Apa Itu Sindrom Pasca-Virus?

ASHLEY TURNER

COVID-19 telah berdampak besar pada dunia kita. Setiap orang di planet bumi telah terpengaruh oleh virus ini dan dampaknya.

Syukurlah, kita tahu bahwa kebanyakan orang yang tertular SARS-CoV2, virus corona yang menyebabkan COVID-19, memiliki tingkat penyakit ringan hingga sedang yang mereda dengan cepat. Namun, beberapa individu mengalami gejala yang sedang berlangsung dan kelelahan yang melumpuhkan.

 Anda mungkin terkejut mengetahui bahwa sindrom pasca-virus dapat disebabkan oleh virus umum lainnya. Terlepas dari virusnya, ketika gejala terus berlanjut dan kesehatan tidak segera pulih, maka penting untuk mencari tahu mengapa hal ini terjadi.

Sindrom Pasca-Virus

Sindrom pasca-virus, juga dikenal sebagai kelelahan pasca-virus atau sindrom kelelahan pasca-virus, bukanlah fenomena baru. Hanya saja, saat ini orang menyamakan gejala yang sedang berlangsung ini dengan sindrom pasca-COVID. 

Penting untuk dipahami bahwa individu dapat mengalami gejala dan reaksi yang berkelanjutan setelah virus Epstein Barr, sindrom pernapasan akut parah dari virus SARS-COV1, virus West Nile, influenza H1N1, dan banyak lainnya. Virus ini dapat membuat pasien mengalami kelelahan jangka panjang dan rasa tidak enak badan selama berbulan-bulan. Jika dibiarkan, orang dapat mengembangkan autoimunitas dan penyakit kronis.

Badan Kesehatan Dunia (WHO) memberitahu kita bahwa sebagian besar orang akan  pulih  dari  COVID-19  dalam  waktu  2 hingga  6  minggu.  Mereka  yang  menderita penyakit virus apa pun yang parah, termasuk COVID-19, dapat mengharapkan waktu pemulihan yang lebih lama. 

Faktanya, The Journal  of American   Medicak   Association  menerbitkan  sebuah  penelitian  yang menunjukkan bahwa 80 persen pasien COVID-19 yang dirawat di rumah sakit masih memiliki gejala yang menetap setelah delapan minggu.

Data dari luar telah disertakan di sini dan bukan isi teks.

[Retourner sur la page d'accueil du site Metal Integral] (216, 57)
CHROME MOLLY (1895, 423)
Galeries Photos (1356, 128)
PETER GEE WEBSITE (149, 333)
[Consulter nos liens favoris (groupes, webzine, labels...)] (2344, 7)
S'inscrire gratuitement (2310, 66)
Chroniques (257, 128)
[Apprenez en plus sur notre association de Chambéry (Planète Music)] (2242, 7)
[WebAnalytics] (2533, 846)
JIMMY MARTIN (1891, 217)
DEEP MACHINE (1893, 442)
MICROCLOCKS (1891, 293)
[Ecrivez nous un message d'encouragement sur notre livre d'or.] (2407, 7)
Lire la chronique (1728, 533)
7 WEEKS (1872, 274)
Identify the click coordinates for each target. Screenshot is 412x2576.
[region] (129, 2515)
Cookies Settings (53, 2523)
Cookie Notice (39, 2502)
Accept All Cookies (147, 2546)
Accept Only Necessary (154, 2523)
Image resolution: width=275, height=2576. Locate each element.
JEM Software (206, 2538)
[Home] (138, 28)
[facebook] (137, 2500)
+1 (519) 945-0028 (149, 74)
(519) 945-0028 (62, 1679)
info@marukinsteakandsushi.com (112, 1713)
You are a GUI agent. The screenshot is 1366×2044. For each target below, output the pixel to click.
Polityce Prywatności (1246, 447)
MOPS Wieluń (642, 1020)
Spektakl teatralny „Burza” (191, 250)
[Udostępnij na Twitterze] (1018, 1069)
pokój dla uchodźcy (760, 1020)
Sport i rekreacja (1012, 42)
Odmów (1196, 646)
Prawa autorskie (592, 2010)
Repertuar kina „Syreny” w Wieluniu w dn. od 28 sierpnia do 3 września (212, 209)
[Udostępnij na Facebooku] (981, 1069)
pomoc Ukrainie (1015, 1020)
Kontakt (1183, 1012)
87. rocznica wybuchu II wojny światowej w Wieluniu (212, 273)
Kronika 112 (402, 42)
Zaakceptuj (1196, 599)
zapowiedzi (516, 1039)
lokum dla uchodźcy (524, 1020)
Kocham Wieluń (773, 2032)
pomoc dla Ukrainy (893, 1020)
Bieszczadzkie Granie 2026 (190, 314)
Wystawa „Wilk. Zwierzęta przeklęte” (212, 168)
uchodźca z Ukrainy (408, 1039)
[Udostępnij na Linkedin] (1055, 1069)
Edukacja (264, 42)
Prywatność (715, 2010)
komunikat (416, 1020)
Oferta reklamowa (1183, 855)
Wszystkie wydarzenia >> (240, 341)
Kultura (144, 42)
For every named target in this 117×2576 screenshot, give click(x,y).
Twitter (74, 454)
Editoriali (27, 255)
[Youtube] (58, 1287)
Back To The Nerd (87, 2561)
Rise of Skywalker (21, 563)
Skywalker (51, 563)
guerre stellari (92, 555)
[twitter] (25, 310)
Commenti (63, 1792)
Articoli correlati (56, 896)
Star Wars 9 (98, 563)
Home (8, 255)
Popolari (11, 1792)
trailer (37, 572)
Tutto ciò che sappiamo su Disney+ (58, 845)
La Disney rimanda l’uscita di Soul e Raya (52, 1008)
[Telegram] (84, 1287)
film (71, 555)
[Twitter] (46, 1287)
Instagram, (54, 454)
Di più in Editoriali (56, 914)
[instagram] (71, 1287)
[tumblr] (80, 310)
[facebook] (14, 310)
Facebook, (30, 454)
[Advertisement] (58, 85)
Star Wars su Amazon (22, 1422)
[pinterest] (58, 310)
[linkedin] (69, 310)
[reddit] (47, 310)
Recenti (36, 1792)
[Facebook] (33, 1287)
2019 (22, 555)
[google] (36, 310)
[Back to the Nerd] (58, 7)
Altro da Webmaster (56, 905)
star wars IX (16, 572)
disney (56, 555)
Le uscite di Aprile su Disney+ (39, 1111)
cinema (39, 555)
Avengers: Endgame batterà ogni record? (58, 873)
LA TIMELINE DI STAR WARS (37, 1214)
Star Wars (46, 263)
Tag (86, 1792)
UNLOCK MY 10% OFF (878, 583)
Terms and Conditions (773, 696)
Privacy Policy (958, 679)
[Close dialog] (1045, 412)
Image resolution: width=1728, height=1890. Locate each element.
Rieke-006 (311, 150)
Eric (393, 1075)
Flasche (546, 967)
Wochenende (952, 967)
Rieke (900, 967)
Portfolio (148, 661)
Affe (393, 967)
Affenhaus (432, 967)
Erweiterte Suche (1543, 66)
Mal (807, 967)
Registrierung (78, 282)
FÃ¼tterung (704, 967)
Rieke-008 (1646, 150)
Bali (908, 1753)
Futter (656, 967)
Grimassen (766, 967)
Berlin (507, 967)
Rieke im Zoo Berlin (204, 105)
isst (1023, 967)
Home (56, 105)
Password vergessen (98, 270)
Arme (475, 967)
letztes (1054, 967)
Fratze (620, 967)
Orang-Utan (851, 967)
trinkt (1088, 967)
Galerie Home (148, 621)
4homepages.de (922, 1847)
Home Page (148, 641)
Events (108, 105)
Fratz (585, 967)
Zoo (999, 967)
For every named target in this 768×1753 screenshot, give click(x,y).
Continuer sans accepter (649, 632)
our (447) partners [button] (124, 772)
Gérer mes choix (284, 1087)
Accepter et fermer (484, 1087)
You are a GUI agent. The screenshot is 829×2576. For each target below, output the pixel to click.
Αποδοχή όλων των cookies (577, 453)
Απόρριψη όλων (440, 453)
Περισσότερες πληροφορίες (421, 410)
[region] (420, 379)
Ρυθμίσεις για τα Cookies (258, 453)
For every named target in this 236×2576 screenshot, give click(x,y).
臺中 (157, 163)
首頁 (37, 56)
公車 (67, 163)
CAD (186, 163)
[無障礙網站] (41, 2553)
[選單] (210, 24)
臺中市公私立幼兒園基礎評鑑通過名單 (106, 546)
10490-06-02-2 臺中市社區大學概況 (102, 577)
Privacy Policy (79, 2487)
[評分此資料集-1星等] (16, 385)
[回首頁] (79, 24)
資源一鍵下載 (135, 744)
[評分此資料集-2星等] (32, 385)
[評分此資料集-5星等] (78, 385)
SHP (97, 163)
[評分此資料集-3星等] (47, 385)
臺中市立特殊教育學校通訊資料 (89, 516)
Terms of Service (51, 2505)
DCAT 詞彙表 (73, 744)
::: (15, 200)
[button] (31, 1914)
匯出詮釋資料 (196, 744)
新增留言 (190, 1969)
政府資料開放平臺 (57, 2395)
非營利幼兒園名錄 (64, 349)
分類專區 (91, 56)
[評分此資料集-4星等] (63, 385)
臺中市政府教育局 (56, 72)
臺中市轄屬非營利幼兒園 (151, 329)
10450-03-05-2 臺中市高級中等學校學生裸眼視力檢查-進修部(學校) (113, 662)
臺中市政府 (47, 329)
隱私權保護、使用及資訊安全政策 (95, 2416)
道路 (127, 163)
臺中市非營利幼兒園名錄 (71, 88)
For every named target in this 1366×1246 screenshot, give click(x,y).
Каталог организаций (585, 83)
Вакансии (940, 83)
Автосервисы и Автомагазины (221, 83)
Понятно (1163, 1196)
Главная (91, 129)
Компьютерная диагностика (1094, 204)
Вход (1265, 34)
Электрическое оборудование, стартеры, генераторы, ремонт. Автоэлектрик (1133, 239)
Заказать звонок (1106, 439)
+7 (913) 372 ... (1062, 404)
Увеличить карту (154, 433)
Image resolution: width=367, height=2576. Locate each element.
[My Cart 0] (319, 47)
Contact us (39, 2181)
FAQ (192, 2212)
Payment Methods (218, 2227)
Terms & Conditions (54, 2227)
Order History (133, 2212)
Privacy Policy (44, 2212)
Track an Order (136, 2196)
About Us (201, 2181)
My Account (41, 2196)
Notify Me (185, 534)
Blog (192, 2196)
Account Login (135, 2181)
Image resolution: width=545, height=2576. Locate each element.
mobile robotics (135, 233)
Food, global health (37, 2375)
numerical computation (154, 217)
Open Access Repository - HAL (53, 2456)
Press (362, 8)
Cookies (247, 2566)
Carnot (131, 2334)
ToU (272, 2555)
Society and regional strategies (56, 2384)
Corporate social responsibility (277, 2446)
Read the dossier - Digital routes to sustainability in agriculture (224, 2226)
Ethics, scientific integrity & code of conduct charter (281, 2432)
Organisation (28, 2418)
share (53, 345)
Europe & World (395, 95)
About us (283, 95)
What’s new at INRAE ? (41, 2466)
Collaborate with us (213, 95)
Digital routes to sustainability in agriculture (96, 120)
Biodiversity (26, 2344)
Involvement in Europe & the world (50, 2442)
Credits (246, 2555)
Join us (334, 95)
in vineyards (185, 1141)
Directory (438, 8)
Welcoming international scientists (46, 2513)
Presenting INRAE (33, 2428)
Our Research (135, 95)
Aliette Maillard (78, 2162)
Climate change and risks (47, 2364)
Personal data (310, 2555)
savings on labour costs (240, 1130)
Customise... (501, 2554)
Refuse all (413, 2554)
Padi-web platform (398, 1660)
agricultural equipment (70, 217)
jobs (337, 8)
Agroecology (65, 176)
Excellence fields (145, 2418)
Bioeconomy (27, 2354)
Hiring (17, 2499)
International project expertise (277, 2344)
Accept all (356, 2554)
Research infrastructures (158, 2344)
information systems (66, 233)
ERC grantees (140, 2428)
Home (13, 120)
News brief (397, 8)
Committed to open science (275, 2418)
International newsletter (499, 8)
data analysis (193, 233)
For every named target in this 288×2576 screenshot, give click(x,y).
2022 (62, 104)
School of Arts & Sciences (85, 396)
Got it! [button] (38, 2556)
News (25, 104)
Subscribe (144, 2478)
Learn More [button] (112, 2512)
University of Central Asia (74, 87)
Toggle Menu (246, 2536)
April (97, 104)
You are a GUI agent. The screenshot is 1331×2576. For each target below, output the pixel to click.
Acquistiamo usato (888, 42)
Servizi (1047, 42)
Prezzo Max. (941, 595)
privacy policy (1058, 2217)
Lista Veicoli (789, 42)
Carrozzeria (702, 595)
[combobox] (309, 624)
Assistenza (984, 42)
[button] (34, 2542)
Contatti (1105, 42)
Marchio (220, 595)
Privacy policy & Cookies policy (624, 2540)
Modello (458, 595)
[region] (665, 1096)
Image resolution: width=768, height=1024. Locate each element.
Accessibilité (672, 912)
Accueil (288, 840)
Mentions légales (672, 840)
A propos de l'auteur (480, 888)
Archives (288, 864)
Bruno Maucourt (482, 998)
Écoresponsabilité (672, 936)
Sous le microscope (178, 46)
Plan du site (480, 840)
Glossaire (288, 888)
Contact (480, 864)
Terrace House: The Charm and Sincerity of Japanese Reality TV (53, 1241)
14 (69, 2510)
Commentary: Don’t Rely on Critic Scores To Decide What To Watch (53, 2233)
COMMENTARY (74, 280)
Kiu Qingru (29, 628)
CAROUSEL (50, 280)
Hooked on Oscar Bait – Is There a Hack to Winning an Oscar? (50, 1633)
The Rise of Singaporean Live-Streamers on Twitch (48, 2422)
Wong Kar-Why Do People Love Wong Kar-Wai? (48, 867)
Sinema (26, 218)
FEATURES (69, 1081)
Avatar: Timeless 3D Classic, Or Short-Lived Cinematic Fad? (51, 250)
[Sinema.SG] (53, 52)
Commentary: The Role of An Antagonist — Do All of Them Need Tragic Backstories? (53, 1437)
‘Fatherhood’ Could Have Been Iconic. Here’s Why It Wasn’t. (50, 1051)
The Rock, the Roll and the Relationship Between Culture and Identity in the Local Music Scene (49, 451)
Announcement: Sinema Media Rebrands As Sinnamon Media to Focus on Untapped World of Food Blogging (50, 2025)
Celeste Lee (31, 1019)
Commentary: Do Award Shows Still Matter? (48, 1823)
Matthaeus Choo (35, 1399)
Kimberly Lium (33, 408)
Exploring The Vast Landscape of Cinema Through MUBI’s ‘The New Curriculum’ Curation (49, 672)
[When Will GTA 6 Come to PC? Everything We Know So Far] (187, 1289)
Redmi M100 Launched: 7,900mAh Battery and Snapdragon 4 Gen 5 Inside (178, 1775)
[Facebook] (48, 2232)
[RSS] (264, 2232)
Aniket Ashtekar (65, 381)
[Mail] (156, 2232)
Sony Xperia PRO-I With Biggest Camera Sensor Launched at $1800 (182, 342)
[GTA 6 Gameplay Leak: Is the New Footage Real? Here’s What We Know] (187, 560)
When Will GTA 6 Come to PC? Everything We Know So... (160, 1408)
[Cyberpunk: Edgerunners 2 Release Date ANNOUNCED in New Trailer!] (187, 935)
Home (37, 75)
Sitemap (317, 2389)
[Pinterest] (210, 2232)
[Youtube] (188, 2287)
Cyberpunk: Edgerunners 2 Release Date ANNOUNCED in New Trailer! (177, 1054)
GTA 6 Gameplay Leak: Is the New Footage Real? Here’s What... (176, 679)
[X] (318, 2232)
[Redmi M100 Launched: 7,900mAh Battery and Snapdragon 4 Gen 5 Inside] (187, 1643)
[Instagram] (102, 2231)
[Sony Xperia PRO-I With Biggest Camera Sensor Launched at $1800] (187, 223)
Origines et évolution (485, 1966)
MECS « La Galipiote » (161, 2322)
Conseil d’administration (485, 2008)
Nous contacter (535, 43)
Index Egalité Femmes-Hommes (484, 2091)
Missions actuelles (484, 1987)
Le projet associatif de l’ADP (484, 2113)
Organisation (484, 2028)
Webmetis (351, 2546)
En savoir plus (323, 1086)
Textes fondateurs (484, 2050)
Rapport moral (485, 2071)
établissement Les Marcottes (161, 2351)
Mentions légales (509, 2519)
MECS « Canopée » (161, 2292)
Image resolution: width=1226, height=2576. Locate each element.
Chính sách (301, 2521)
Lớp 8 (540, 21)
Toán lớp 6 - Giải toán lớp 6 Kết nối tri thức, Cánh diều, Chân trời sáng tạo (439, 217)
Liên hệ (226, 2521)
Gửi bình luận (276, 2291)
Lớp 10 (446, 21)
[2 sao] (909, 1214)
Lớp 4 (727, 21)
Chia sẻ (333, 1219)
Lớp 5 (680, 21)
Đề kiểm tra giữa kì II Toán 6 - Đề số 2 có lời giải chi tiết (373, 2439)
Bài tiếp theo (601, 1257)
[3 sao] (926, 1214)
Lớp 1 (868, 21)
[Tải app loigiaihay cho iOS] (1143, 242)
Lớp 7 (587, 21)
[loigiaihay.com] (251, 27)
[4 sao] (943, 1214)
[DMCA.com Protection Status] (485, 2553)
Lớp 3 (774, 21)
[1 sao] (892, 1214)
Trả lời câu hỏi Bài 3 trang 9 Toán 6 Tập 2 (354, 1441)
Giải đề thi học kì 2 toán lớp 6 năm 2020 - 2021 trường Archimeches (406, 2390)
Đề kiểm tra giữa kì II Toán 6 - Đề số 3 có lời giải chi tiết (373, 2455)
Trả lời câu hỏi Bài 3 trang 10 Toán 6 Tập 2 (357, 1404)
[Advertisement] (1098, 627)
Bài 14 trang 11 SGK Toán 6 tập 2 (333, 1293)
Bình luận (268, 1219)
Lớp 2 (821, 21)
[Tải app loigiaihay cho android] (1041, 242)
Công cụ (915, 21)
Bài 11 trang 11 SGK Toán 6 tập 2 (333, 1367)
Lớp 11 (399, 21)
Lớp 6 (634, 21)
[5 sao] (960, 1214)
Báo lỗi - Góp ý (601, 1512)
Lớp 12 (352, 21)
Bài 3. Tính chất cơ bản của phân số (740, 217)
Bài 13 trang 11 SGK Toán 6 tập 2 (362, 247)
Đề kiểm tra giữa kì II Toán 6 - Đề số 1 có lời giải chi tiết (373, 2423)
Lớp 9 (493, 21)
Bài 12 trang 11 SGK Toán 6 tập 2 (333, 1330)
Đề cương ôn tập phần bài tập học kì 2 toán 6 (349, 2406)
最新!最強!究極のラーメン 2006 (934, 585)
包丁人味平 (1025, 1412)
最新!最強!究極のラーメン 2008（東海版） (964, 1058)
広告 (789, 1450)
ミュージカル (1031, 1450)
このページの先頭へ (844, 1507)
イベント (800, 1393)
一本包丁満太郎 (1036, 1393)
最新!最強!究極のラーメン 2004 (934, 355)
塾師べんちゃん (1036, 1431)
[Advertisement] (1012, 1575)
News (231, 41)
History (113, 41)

Seperti yang telah kita lihat pada virus lain, COVID berpotensi memicu penyakit kronis. Seringkali, kita melihat berbagai bentuk virus dan penyakit lain yang memicu penyakit autoimun, fibromyalgia, atau sindrom kelelahan kronis. Sindrom pasca- COVID dan sindrom pasca-virus terlihat sangat mirip dengan sindrom kelelahan kronis.

Sindrom Kelelahan Kronis

Menurut Pusat Pengendalian dan Pencegahan Penyakit (CDC), diperkirakan 2,5 juta orang Amerika berjuang dengan sindrom kelelahan kronis atau myalgic encephalomyelitis. Kondisi ini ditandai dengan kelelahan ekstrem yang tidak dapat diatasi dengan istirahat. Sering kali, kelelahan yang melemahkan.

Gejala Kelelahan Kronis

Penting untuk dipahami bahwa gejala sindrom pasca-virus hampir identik dengan gejala sindrom kelelahan kronis. Penderita COVID menunjukkan gejala kelelahan kronis seperti sesak napas, kehilangan penciuman atau pengecap, kabut otak, dan gangguan pencernaan. Menariknya, kabut otak dan gangguan pencernaan sering berjalan seiring karena koneksi usus dan otak melalui poros usus-otak.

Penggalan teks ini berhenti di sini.